The first thing to know about this eye condition is that the consequences are serious. The essential part of the eye that is the retina starts to detach from the back of the organ, which can result in a serious loss of vision. For this reason, acting as soon as possible is absolutely recommended when you start experiencing symptoms of the condition.

The second fact to know about this vision problem is that there are several different types of it that exist. These include tractional, exudative and rhegmatogenous retinal detachment. The first one mentioned is generally the least serious of the three and occurs where scar tissue on the retina shrinks in size, inducing the detachment.
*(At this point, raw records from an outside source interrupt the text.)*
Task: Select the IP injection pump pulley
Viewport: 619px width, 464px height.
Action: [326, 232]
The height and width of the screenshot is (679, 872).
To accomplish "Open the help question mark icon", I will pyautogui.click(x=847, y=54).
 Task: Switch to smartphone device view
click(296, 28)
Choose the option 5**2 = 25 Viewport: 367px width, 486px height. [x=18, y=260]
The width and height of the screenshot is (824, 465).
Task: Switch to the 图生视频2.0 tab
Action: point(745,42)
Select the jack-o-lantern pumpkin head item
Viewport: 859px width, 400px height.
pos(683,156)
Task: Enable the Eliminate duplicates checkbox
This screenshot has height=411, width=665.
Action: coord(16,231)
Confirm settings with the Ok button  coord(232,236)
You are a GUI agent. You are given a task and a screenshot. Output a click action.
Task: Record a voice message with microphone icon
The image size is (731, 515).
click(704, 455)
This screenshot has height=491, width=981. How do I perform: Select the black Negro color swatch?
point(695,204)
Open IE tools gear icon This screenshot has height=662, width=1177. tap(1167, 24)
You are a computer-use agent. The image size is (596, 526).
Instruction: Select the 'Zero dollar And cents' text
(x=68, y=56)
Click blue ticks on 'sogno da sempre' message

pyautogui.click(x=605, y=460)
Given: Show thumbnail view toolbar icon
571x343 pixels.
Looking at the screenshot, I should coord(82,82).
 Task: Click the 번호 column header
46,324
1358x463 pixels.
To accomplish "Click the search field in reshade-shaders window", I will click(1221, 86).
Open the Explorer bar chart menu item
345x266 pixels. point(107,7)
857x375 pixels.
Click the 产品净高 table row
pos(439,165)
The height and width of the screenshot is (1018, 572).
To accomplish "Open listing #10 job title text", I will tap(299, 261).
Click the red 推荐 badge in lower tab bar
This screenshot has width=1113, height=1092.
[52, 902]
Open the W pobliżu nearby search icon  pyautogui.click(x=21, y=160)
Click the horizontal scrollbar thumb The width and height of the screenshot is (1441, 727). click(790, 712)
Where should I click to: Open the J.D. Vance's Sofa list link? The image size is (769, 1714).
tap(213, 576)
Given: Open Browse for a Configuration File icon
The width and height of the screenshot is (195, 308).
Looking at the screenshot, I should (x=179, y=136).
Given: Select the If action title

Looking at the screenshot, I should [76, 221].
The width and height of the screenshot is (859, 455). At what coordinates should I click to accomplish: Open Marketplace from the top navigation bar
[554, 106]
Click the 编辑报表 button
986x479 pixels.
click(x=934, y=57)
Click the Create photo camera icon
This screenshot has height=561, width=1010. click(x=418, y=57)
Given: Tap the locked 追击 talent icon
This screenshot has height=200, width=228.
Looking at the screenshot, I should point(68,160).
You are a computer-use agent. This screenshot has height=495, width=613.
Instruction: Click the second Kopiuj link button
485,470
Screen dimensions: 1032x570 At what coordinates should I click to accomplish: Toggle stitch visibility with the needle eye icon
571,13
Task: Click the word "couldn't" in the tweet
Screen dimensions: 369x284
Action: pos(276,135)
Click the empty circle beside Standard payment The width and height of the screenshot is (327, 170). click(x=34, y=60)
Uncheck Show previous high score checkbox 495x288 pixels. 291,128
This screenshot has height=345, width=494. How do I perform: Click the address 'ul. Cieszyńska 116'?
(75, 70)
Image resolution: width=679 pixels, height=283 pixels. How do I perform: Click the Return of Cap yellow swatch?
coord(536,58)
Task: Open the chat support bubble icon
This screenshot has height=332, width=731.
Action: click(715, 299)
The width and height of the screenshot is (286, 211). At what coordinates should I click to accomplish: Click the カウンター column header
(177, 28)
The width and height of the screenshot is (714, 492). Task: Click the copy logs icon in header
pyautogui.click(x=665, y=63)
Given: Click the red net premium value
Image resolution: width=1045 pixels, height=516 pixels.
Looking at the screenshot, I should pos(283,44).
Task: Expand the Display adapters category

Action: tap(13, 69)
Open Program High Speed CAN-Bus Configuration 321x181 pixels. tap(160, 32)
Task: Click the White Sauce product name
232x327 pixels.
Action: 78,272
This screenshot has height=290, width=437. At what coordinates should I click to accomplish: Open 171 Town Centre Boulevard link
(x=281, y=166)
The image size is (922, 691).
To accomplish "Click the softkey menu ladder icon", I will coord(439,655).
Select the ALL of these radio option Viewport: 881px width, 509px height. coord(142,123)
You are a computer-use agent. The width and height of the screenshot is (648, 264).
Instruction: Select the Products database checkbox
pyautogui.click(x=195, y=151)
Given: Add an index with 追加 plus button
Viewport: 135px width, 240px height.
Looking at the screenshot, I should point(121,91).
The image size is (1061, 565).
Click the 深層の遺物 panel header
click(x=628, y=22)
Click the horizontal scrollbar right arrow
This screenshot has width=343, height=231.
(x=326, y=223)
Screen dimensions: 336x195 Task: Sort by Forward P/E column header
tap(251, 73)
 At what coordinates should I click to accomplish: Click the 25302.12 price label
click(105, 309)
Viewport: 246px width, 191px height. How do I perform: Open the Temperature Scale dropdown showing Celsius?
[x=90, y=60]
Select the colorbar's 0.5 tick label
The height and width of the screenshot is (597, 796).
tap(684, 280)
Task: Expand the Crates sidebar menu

Rhegmatogenous detachment is the fastest acting of three, and results from liquid accumulating between the retina and the back of the eye. Exudative detachment is similar in the sense that it is caused by liquid accumulating under the retina, although there will be no tears in the retina, unlike with rhegmatogenous detachment.

The third thing to know about this condition is that there are several types of individuals who have higher risk factors than others for developing it. Generally, people over the age of forty are far more likely to develop the condition, as are those who have a history of the illness in their family or have suffered from it previously.

Those who have previously suffered from eye injuries are also more at risk, as are those people who are very near-sighted. If you fall into any of these categories, it is well worth discussing your concerns with your eye doctor in order to understand what measures you can take to monitor your sight better so you can take immediate steps should the condition develop.

The fourth thing to know about the condition is that there are several different types of retinal detachment surgery which can be employed to halt the process and stop vision from deteriorating any further. These types of retinal detachment surgery are known as scleral buckle, pneumaticretinopexy and vitrectomy.

Both scleral buckle and vitrectomy procedures take place under local anaesthetic, with both of the procedures having high success rates of over 90% without the need for additional procedures. Both are outpatient procedures, with the surgery that is selected by the eye specialist depending on the type of retinal detachment that is experienced.

Pneumatic retinopexy is different in the fact that it can be performed in the eye specialist’s office, where a bubble of air is inserted into the eye to push the retina back to the eye wall. Generally, success rates are 75% and upwards, although the adherence of patients to strict recovery procedures plays a huge role in the recovery rates.

Lastly, the final thing to know abut retinal detachment is that there are only a few symptoms to be aware of – and pain is not one of them. Flashes of light, an increase in the number of floaters on the eye and a curtain over the field of vision are the three signs that you need to be aware of to catch this condition early enough for successful retinal detachment surgery.